The brief was straightforward, but tricky to execute. He wanted his monogram to show his initials and the number 77, reflecting his lucky number and the years since a British man won the Wimbledon Championships when he took the title in 2013.
The design agency Aesop said, “We wanted to create a modern mark that captures Andy’s energy and spirit whilst subtly referencing his affinity with the number ’77’.” They have done a good job doing this, although, personally, I think it lacks a bit of warmth and personality – but maybe that is quite fitting.
For the elite top class sports people – Roger Federer, Neymar, Michael Jordan, Lewis Hamilton, Ian Poulter, to name a few – personal branding and having a logo is becoming the industry standard. Their brand identities have to work hard across multiple channels, from the clothing and equipment they take on to court – an incredibly high-exposure environment – to their websites, social media channels and, in Murray’s case, his sports management company 77’s corporate stationary.
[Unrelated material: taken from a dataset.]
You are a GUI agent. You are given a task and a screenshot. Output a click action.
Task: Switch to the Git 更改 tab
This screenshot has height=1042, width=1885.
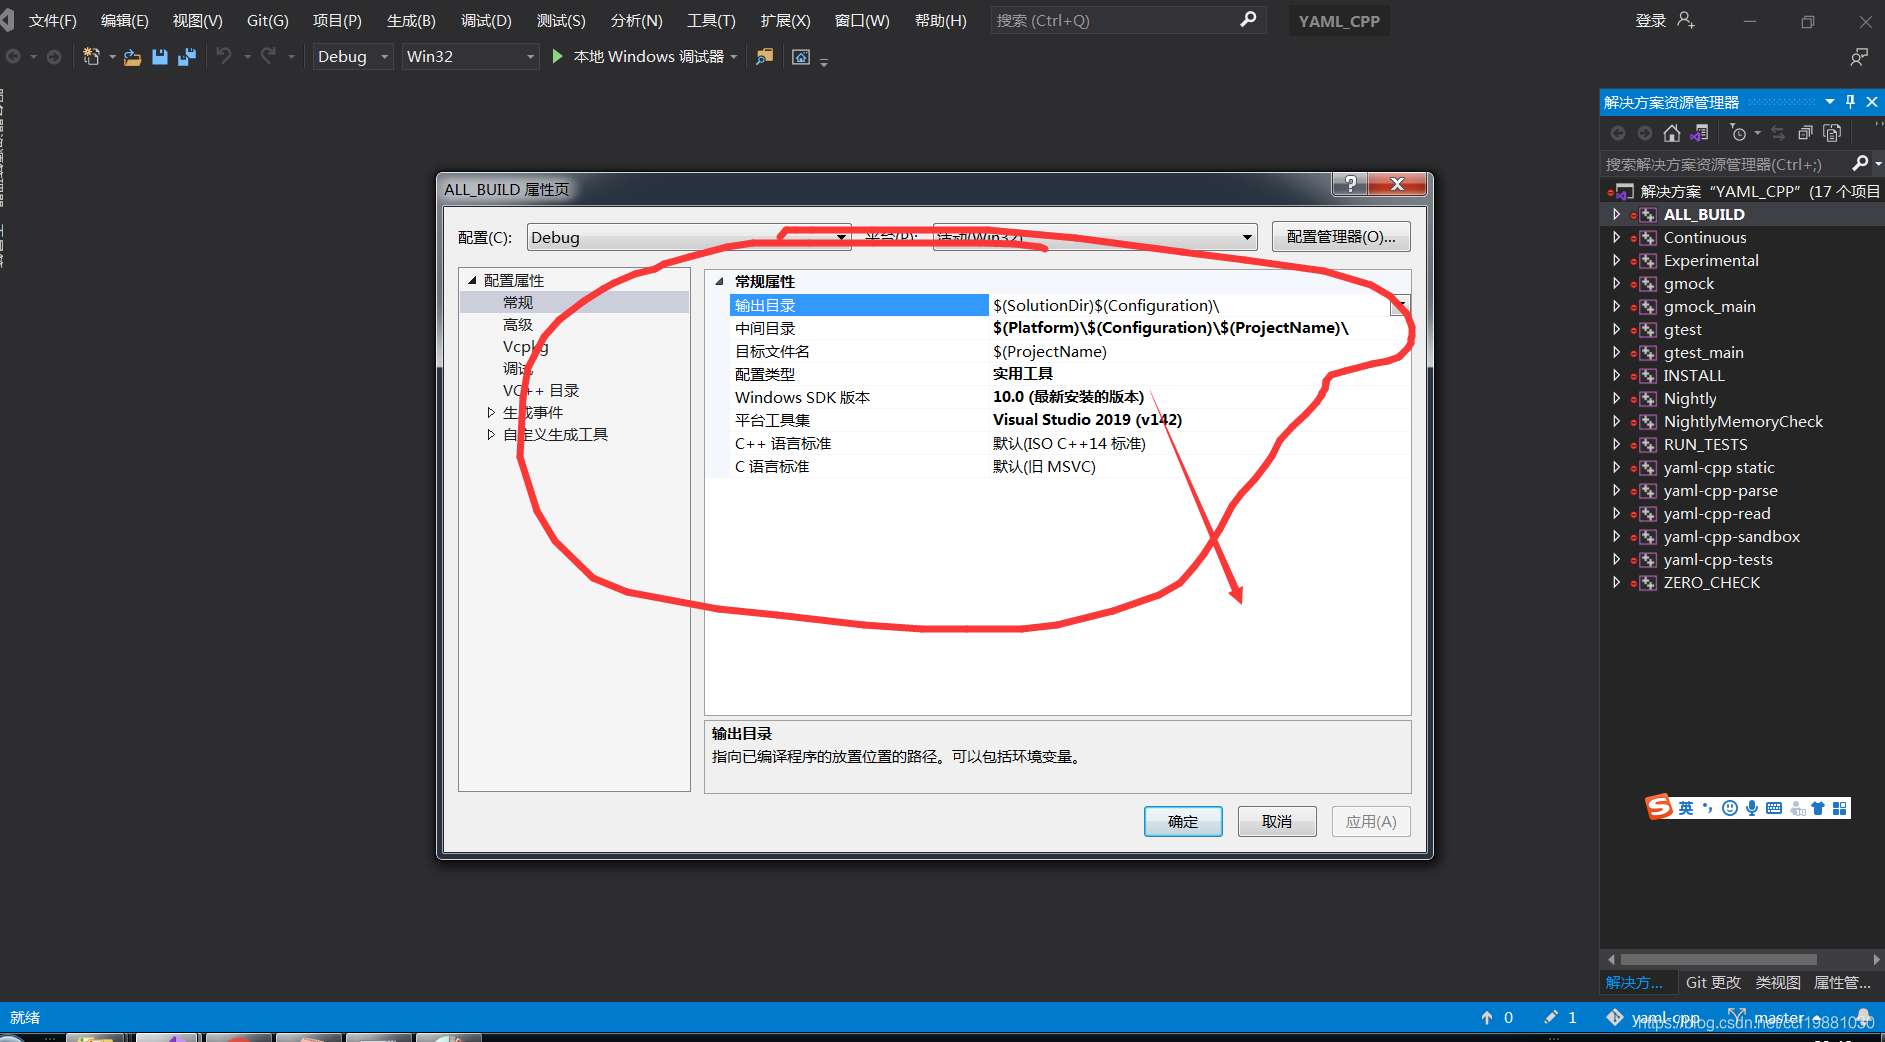1712,982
Having a good-looking marketable identity that works well on merchandise, backed by consistent winning performances on the pitch/field/court, can make for a very lucrative business and hugely increase a sports person’s earning potential, and stretch their earning capacity beyond the peak of their sporting career.
It helps to be marketable in person, but a personal brand will always be a talking point and help lift your profile. It makes you think: if you were to brand yourself, what would you choose?